原文
BZOJ.5407.girls/CF985G. Team Players(三元环计数+容斥)

时间:2021-11-22 23:11:38

题面

传送门(bzoj)

传送门(CF)

\(llx\)身边妹子成群,这天他需要从\(n\)个妹子中挑出\(3\)个出去浪,但是妹子之间会有冲突,表现为\(i,j\)之间连有一条边\((i,j)\),定义一种选择方案的权值为\(Ai+Bj+Ck,i<j<k\),求所有选择方案的权值之和

题解

容斥,至少\(0\)条边相连的方案\(-\)至少\(1\)条边相连的方案\(+\)至少\(2\)条边相连的方案\(-\)至少\(3\)条边相连的方案

至少\(3\)条边相连的方案最难数,是个三元环计数,和这题方法一样

虽然我感觉自己去数啥都数不出来

//minamoto
#include<bits/stdc++.h>
#define R register
#define ull unsigned long long
#define fp(i,a,b) for(R int i=(a),I=(b)+1;i<I;++i)
#define fd(i,a,b) for(R int i=(a),I=(b)-1;i>I;--i)
#define go(u) for(int i=head[u],v=e[i].v;i;i=e[i].nx,v=e[i].v)

问题描述
根据原文回答：
1. llx 每次要从 n 个妹子中挑出几个？
2. 容斥中哪一类方案最难数？它属于哪种计数？
3. 代码里 ull 被定义成什么类型？
作答时不需要用到后面的数据。

存储数据

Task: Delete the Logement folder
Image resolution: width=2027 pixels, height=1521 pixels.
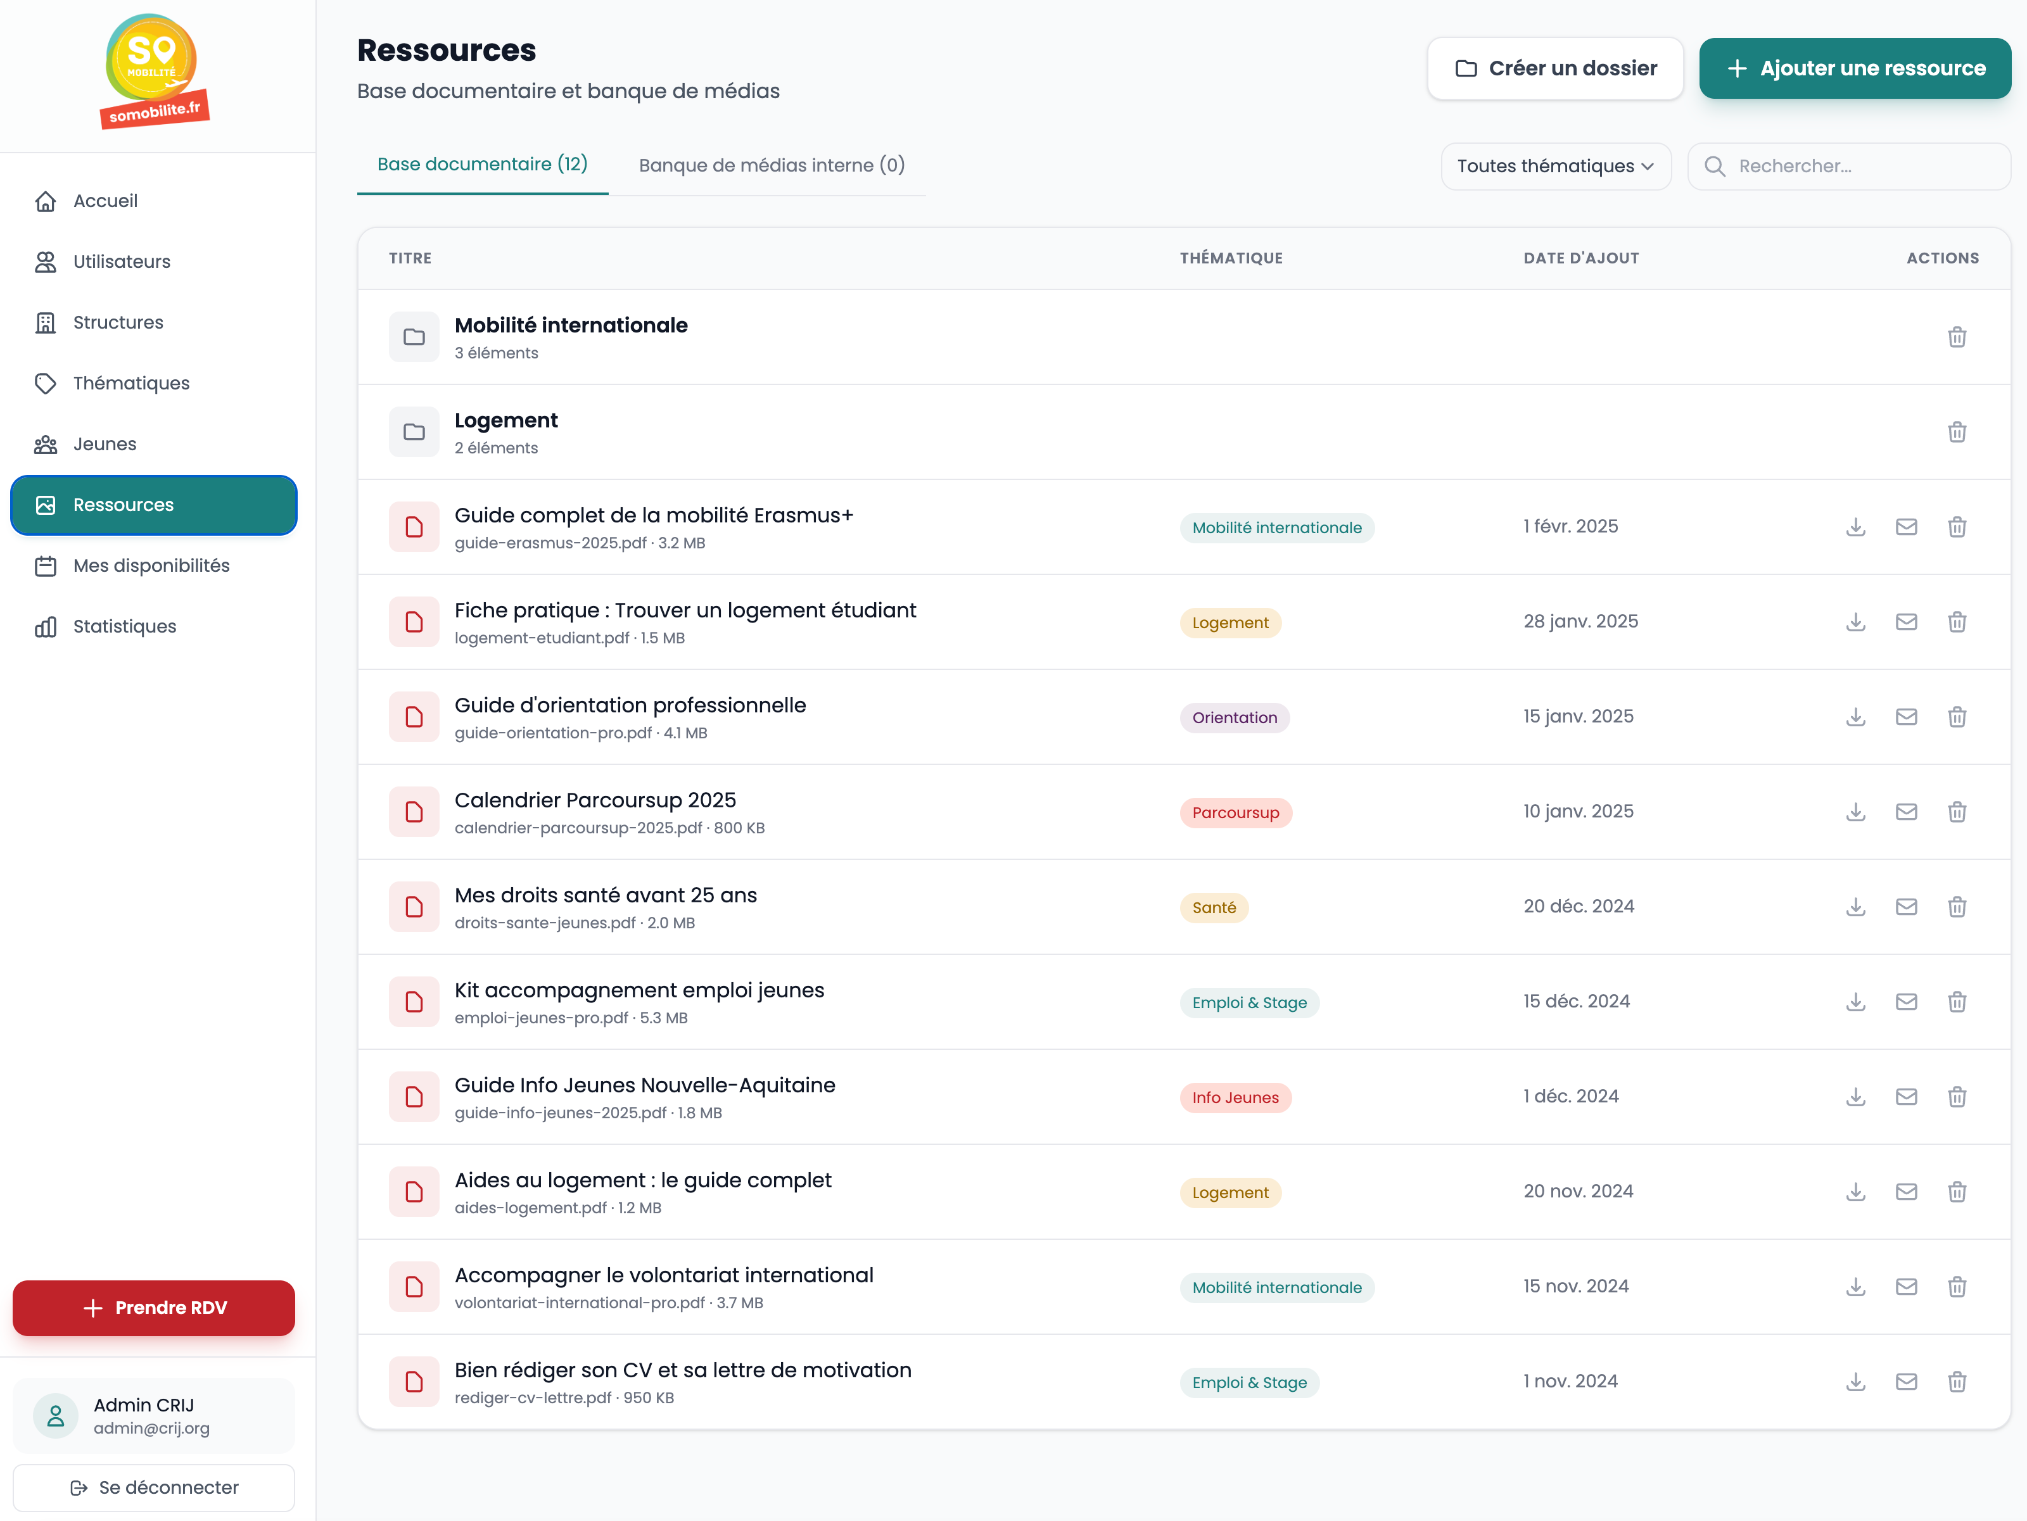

回答
1. 3 个。
2. 至少 3 条边相连的方案最难数，属于三元环计数。
3. unsigned long long。